### Written problem
Copy the lines below verbatim, starting with the line that contains "Screen dimensions: 1289x671" and ending with the line that contains "I will 450,175.", both of these included.

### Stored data
----
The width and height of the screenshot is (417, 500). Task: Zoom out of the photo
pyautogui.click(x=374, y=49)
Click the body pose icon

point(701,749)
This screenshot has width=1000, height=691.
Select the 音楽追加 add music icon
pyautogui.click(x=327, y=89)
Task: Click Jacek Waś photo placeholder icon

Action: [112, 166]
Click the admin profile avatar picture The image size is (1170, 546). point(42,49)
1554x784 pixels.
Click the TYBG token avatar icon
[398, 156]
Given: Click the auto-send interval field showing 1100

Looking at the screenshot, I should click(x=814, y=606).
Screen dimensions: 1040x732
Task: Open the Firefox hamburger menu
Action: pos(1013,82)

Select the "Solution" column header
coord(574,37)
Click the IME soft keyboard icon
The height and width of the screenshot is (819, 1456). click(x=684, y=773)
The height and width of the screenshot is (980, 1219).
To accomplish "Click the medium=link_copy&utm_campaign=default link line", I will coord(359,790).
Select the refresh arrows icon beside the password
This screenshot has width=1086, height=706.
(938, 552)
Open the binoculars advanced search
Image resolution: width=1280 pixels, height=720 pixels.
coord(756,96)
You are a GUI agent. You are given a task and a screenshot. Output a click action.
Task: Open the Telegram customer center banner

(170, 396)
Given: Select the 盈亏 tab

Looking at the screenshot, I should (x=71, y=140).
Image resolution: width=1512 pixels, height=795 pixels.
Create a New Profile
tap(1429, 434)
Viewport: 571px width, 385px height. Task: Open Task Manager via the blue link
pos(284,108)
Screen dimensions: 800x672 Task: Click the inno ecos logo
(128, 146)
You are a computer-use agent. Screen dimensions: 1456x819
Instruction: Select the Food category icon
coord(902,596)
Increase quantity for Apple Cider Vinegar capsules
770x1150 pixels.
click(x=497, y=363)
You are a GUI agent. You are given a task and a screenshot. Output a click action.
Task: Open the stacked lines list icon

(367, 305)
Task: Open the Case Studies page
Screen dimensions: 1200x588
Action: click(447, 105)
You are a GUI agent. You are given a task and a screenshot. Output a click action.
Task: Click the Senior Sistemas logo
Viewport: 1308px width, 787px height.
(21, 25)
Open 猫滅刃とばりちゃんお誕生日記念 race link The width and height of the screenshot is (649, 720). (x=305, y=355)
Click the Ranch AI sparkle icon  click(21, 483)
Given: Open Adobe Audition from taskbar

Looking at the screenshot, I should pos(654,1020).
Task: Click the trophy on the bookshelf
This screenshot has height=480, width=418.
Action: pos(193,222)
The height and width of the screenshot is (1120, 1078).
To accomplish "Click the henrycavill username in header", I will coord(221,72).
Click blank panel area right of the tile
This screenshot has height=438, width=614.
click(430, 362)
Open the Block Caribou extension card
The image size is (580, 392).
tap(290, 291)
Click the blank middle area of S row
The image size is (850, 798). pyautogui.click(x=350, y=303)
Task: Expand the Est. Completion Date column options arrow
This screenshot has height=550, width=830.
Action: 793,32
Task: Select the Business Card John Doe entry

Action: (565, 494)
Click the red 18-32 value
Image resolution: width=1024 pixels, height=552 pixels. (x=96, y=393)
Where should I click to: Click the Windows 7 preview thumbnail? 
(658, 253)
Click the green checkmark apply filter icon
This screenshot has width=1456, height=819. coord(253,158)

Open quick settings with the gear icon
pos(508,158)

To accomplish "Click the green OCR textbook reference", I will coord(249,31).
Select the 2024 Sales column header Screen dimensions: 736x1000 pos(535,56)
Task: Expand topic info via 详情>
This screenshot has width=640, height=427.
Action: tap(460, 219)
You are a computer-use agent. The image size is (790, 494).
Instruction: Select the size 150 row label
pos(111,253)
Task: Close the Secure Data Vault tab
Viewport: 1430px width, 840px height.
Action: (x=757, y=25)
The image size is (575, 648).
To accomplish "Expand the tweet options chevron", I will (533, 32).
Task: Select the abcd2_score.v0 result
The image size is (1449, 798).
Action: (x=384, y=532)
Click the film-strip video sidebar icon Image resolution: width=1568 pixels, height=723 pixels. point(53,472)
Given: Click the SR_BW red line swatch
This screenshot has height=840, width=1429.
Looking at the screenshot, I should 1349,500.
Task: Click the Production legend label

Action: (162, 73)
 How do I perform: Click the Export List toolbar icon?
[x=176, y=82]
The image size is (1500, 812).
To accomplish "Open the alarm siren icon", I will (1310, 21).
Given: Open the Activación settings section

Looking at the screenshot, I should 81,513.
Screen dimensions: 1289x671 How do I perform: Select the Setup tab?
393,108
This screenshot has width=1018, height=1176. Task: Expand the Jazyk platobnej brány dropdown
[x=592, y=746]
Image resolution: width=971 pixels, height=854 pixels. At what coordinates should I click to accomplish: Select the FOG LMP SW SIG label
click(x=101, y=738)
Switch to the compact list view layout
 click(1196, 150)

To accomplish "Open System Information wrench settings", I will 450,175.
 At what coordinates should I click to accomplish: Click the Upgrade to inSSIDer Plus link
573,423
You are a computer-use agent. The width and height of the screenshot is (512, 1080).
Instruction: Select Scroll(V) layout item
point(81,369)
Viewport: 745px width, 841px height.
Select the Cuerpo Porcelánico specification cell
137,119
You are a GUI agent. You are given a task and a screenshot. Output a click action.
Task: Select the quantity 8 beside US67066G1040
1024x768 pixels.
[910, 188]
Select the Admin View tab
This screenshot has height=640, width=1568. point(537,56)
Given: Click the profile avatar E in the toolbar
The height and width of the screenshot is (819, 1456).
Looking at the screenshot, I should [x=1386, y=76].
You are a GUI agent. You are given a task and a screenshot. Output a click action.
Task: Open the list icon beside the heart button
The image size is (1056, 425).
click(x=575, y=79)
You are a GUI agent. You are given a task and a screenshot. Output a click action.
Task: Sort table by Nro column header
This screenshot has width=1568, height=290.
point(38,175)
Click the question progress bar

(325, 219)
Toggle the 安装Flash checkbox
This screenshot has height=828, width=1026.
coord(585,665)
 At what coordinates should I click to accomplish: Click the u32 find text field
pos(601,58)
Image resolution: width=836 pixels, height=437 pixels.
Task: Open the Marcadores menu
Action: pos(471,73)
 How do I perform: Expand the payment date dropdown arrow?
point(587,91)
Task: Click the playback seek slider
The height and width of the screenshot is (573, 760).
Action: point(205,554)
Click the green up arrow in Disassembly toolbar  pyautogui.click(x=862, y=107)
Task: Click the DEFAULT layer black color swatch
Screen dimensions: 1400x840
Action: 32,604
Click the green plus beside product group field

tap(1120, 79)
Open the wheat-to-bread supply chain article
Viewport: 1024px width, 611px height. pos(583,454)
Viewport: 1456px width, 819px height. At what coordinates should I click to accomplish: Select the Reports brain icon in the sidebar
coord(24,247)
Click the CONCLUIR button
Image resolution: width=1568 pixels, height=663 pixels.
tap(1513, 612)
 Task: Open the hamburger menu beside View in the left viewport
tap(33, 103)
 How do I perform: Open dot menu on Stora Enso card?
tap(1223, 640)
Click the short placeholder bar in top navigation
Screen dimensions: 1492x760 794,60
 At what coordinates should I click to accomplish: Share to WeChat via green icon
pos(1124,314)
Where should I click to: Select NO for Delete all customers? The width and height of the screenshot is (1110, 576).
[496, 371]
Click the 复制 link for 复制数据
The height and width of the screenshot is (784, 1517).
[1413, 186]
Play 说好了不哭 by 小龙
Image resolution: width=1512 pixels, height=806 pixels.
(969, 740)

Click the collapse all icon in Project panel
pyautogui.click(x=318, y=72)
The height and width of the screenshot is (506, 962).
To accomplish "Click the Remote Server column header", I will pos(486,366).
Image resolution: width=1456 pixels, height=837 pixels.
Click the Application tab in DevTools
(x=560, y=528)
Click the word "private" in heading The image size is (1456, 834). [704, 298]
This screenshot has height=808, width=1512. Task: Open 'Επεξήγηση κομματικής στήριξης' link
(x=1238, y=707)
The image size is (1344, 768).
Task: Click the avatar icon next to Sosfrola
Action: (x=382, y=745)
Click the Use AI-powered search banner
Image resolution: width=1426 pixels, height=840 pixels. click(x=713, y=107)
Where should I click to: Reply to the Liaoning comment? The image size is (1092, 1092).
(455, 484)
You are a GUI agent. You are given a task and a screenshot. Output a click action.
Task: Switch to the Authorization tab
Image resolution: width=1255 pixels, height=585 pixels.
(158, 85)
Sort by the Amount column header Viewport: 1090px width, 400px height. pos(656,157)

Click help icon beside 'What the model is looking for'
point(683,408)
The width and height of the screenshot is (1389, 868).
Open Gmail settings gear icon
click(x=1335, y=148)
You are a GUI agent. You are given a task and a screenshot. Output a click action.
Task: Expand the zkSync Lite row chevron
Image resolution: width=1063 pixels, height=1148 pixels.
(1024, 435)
----
### Answer to this problem
Screen dimensions: 1289x671 How do I perform: Select the Setup tab?
393,108
This screenshot has width=1018, height=1176. Task: Expand the Jazyk platobnej brány dropdown
[x=592, y=746]
Image resolution: width=971 pixels, height=854 pixels. At what coordinates should I click to accomplish: Select the FOG LMP SW SIG label
click(x=101, y=738)
Switch to the compact list view layout
 click(1196, 150)

To accomplish "Open System Information wrench settings", I will 450,175.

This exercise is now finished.